# EXERCISE DIRECTIONS:
After dropping the pictures, give again exactly the lines of the data from its first line through the line with "Recommencer (160, 450)", which is included as well.

(Stored records)
--- START ---

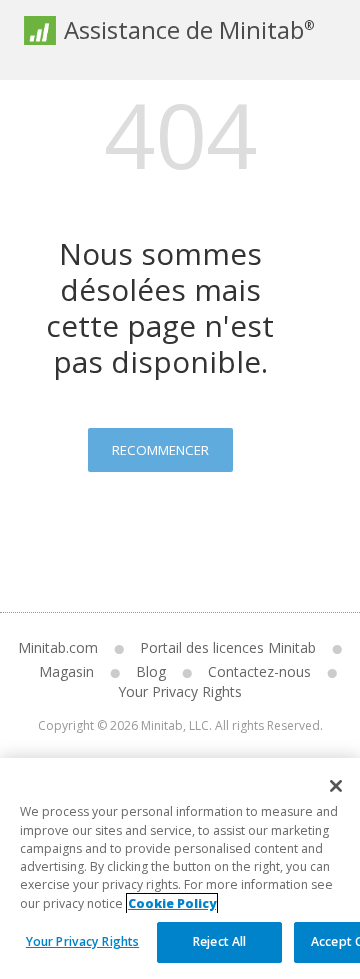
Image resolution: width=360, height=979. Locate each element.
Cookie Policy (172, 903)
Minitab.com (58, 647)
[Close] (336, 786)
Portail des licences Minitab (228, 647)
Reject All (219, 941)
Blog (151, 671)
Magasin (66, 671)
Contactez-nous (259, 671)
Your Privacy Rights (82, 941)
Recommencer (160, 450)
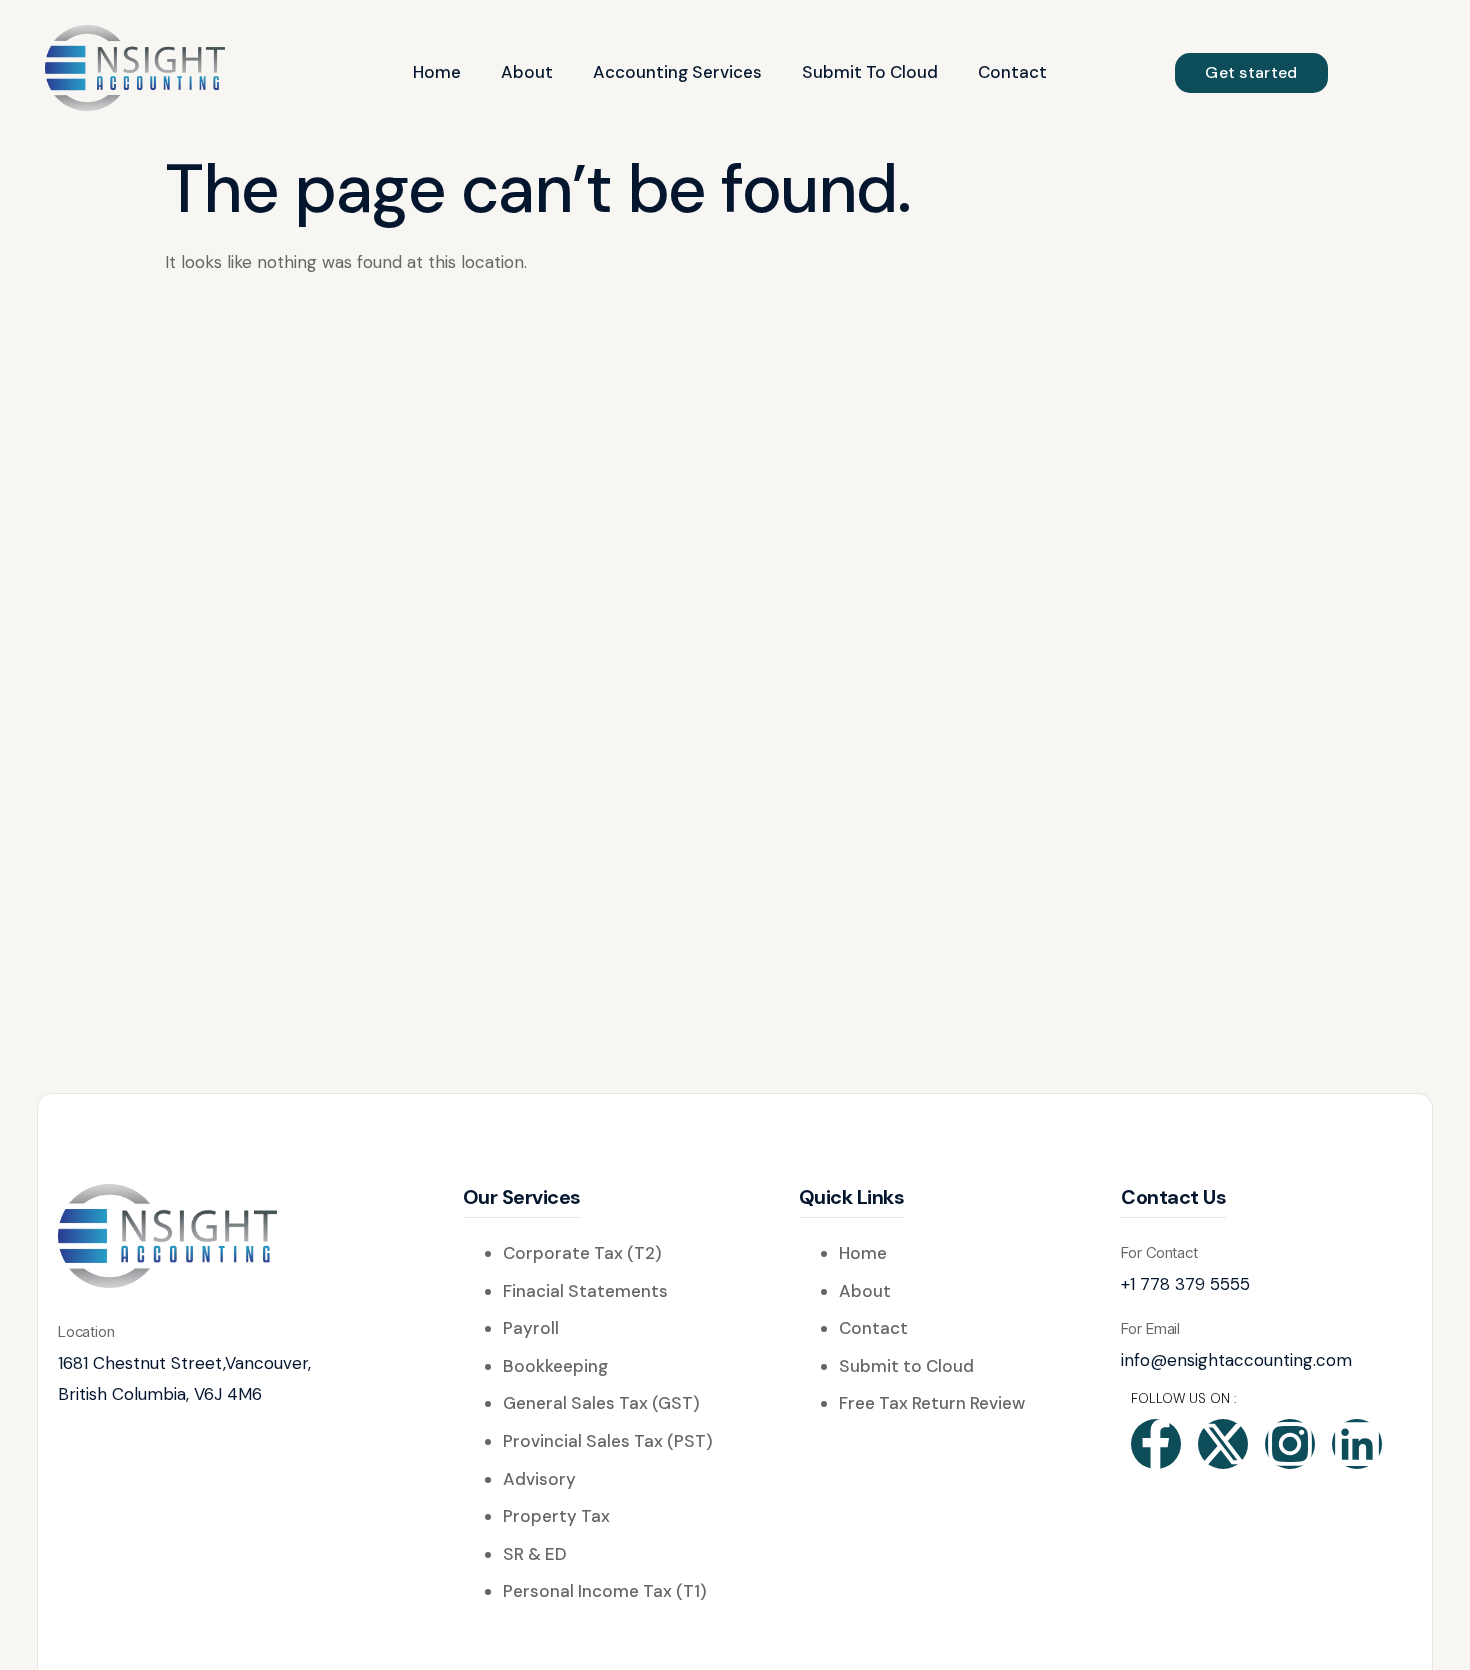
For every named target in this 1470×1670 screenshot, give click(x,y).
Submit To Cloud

--- END ---

# SOLUTION TO THIS TASK:
Image resolution: width=360, height=979. Locate each element.
Cookie Policy (172, 903)
Minitab.com (58, 647)
[Close] (336, 786)
Portail des licences Minitab (228, 647)
Reject All (219, 941)
Blog (151, 671)
Magasin (66, 671)
Contactez-nous (259, 671)
Your Privacy Rights (82, 941)
Recommencer (160, 450)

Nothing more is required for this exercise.